* **EXERCISES**
• 1. From the article on the toss, extract verbatim the passage that starts at "Rohit Sharma: 'It's" and stops after "each time .".
• 2. In the article on the toss, how many times have teams that won the toss in India chosen to bowl first in Test cricket?

Win toss, bat first. Or not. Why the old adage hasn't worked in India this time

One possible reason is that teams batting second have got to bat in slightly less tricky conditions than teams batting first, but there might be more to it

Rohit Sharma won the toss and asked Steven Smith to field, India vs Australia, 3rd Test, Indore, 1st day, March 1, 2023

Rohit Sharma: 'It's actually something I really thought of - if you win the toss, what should we be doing?'  •  BCCI

"When you win the toss, bat. If you are in doubt, think about it, then bat. If you have very big doubts, consult a colleague, then bat."
It's a quote attributed to WG Grace, and the great man certainly followed his own advice. He won four tosses as England captain, and batted first each time .
In Indian conditions, batting first has almost always been a no-brainer. There's usually not a lot of help early on for the fast bowlers, and whether pitches start off flat or spinner-friendly, they only get more difficult to bat on as Test matches progress. Teams winning the toss in India have batted first 263 times in Test cricket, and bowled first only 22 times.
Over all these Test matches, batting first has certainly given teams an advantage, though it's a small one. Teams batting first have won 90 of the 285 Tests played in India, and lost 80.

* **SUPPLIED MATERIAL**
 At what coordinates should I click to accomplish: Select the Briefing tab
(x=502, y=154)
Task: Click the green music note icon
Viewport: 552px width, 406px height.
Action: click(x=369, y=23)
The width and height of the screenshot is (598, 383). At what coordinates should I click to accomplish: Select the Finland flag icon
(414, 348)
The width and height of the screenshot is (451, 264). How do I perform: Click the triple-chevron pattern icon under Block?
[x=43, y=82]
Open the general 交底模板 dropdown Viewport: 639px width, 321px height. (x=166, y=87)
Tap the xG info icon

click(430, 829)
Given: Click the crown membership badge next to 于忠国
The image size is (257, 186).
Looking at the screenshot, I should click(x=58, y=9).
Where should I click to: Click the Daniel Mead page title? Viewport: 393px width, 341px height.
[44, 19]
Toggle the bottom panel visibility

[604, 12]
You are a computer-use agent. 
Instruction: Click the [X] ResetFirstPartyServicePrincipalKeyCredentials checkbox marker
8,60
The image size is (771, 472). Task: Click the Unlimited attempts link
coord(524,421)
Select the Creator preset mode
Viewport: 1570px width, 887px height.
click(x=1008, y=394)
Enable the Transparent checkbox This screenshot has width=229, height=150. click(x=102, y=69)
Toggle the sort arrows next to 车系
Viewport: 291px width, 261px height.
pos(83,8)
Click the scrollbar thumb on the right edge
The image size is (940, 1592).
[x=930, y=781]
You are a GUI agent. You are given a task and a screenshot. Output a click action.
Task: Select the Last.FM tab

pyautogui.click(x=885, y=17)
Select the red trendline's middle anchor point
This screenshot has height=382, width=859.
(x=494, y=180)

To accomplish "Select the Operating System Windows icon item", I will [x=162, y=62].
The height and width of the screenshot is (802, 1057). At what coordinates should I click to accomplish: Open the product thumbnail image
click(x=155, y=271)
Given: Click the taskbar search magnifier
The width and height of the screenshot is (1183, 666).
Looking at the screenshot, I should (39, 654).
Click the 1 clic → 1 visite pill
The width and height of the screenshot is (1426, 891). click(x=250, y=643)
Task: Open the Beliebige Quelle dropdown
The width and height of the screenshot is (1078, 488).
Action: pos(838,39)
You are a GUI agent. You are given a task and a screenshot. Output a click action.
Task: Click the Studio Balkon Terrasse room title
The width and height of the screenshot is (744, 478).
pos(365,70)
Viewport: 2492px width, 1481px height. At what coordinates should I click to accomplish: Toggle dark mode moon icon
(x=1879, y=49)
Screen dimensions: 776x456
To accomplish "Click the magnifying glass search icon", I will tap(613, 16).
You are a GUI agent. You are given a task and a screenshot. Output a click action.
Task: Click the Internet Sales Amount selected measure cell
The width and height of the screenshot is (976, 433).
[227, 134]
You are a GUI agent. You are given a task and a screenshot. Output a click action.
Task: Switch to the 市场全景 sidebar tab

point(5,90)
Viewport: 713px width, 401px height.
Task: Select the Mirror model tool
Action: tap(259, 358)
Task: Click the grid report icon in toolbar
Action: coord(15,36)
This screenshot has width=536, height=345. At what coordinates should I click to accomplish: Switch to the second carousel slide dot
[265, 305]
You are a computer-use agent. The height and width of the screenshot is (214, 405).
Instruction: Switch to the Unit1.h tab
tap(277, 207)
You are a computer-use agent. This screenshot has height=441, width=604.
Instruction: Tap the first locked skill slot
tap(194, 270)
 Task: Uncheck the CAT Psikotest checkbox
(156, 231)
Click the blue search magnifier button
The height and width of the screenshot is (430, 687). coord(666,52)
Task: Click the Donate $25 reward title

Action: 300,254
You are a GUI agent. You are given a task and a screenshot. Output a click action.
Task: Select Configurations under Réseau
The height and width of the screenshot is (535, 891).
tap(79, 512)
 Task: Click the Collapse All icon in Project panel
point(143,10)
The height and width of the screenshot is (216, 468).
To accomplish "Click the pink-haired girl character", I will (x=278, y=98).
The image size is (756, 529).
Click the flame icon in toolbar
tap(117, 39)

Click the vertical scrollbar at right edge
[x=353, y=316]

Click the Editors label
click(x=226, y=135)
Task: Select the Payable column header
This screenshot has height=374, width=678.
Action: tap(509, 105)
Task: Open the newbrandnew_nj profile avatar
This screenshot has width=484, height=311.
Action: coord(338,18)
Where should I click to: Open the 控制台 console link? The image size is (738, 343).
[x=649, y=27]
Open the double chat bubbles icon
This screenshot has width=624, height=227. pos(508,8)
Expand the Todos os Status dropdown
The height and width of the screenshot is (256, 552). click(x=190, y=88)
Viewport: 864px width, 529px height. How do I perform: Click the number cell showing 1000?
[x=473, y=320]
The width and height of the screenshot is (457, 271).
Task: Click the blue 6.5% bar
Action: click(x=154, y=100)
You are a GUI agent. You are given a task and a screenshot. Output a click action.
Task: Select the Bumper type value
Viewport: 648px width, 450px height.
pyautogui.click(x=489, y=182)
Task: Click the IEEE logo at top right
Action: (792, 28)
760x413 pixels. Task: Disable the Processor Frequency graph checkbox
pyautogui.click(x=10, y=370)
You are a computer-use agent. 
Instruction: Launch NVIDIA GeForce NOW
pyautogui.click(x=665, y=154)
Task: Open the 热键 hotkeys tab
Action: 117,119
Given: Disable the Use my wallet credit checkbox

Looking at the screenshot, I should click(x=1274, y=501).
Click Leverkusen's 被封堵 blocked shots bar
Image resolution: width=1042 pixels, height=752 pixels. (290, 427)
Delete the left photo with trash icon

* **EXPECTED ANSWERS**
• 1.
Rohit Sharma: 'It's actually something I really thought of - if you win the toss, what should we be doing?'  •  BCCI

"When you win the toss, bat. If you are in doubt, think about it, then bat. If you have very big doubts, consult a colleague, then bat."
It's a quote attributed to WG Grace, and the great man certainly followed his own advice. He won four tosses as England captain, and batted first each time .

• 2. 22 times.